Step Four: The next step in analyzing whether an applicant is eligible based on their inability to work is an analysis of what kind of work they do. This is their past relevant work (PRW). PRW includes work an individual has performed within the past 15 years. To complete this analysis, the SSA assigns the applicant a set of “functional limitations.” These are known as residual functional capacity (RFC). If the individual’s PRW can be performed within these restrictions, their disability claim will be denied.

Step Five: If the applicant can no longer perform the kind of work they normally do, the SSA will analyze whether or not they are capable of performing any other full-time work. If the applicant is capable of performing other work that is available in the national economy, their disability claim will likely be denied. However, there are different criteria for individuals over 50, so it is important to seek the assistance of an attorney to determine if you qualify.

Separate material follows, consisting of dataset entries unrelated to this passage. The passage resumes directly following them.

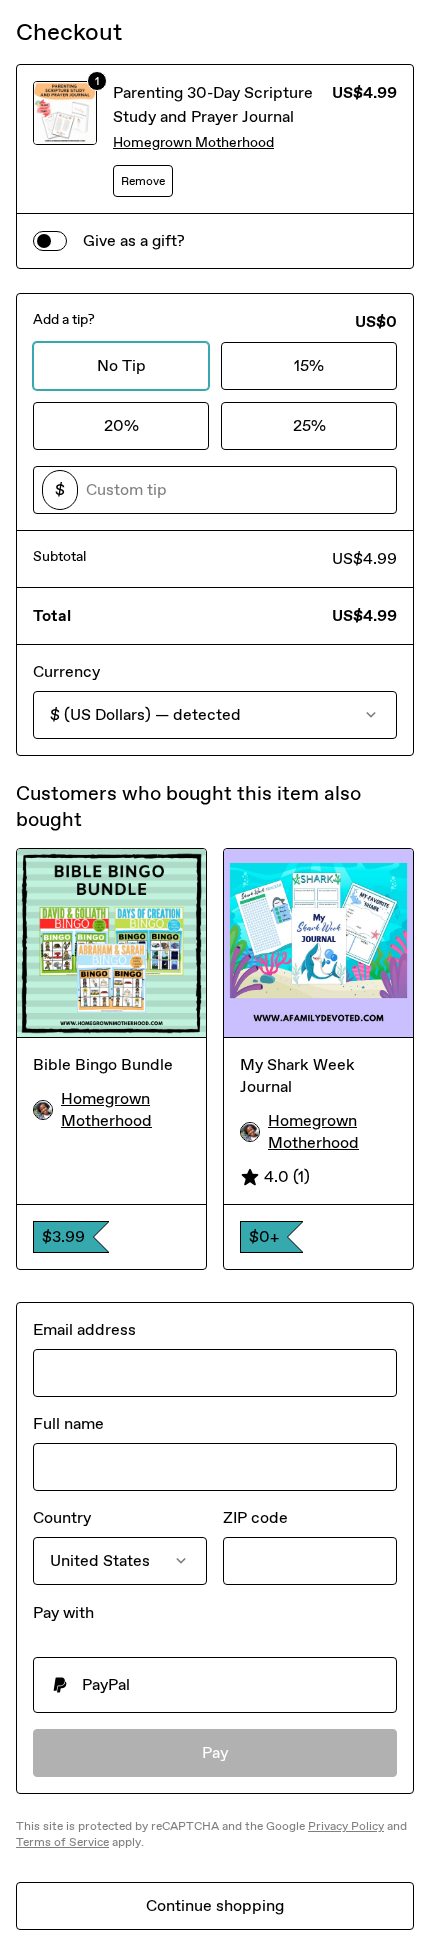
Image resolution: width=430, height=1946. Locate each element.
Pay (215, 1752)
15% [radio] (309, 365)
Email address (84, 1329)
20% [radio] (121, 425)
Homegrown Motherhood (193, 142)
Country (62, 1517)
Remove (143, 181)
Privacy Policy (346, 1826)
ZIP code (255, 1517)
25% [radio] (309, 425)
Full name (68, 1423)
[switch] (50, 241)
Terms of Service (62, 1842)
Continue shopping (215, 1905)
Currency (66, 671)
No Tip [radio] (121, 365)
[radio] (215, 1685)
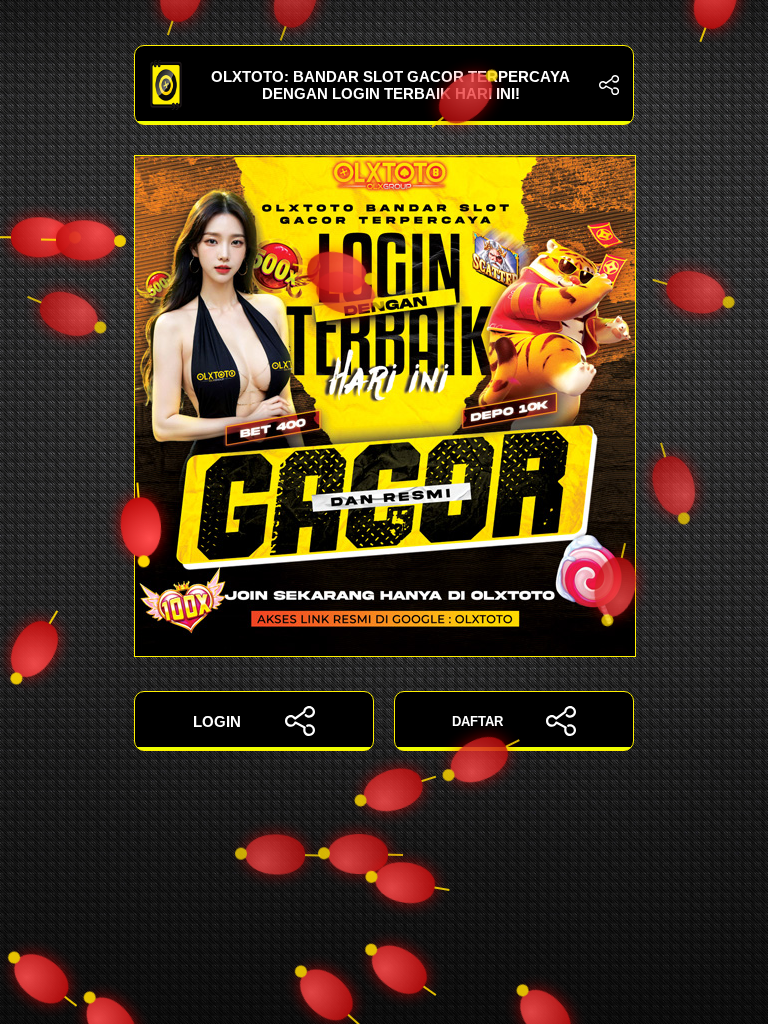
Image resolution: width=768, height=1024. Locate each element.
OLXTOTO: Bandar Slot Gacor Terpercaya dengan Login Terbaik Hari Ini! (390, 85)
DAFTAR (477, 721)
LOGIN (217, 721)
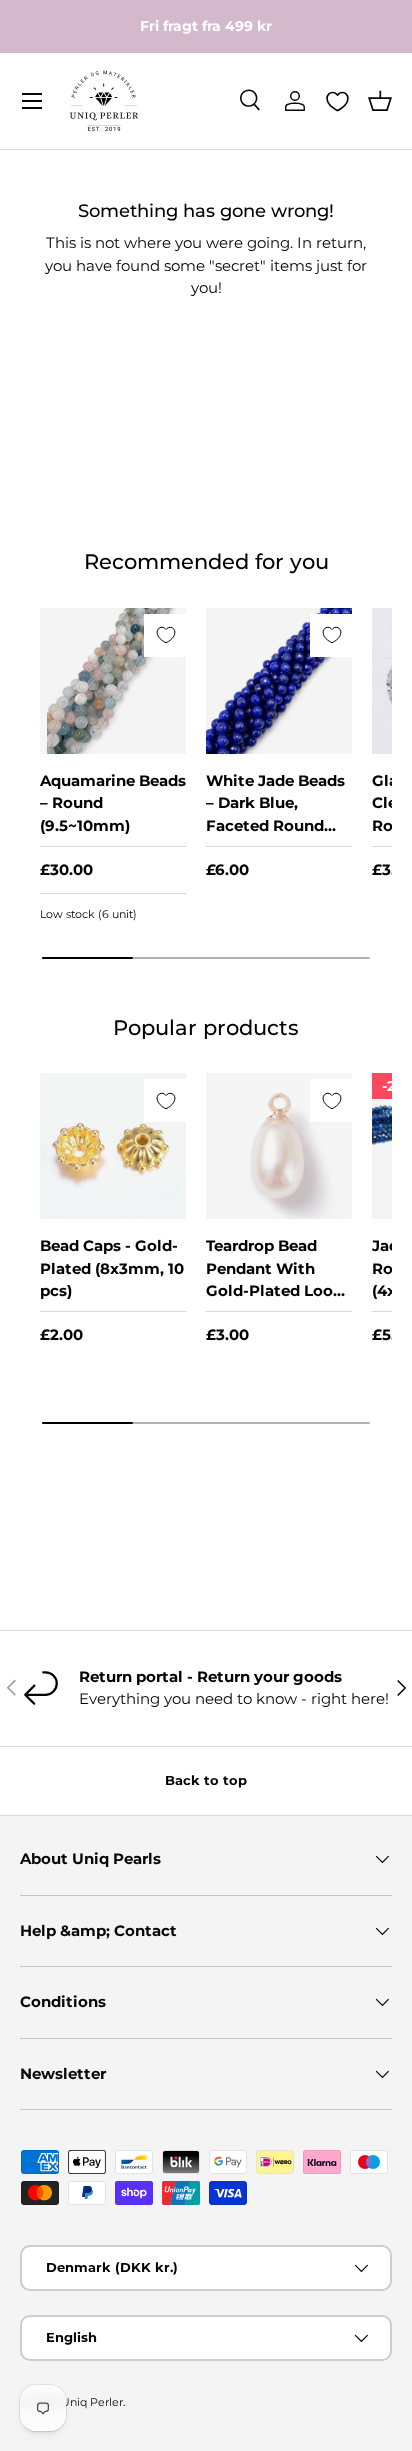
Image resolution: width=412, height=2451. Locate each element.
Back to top (206, 1780)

What Happens After Being Approved for Benefits?

Once an applicant’s Social Security benefits are approved, their case will be periodically reviewed. The frequency of reviews will depend on the seriousness of the medical condition.

What if My Application is Denied?

Only 35% of initial applications for benefits are granted. Most applications are submitted without a lawyer’s help. In that case, the denial is because the application was completed incorrectly or they did not submit sufficient medical evidence proving their disability. One of the most important benefits of hiring a lawyer is ensuring the claim is properly submitted.

If a claim is denied, that decision can be appealed. This is a complicated process, and it helps greatly to have an attorney’s assistance.

Do I Need a Lawyer to Help with Adult Child Disability Benefits?

You should consider consulting with a Social Security disability lawyer when filing for adult child Social Security disability insurance benefits. An experienced disability lawyer can help frame your application to receive a positive result and will be careful to make sure that all of the documentation SSA could want is submitted with that petition.

A lawyer can review your case and assist you with any aspect of your application, even if it has already begun. Having a lawyer on your case may be the difference between a denial and an approval of benefits.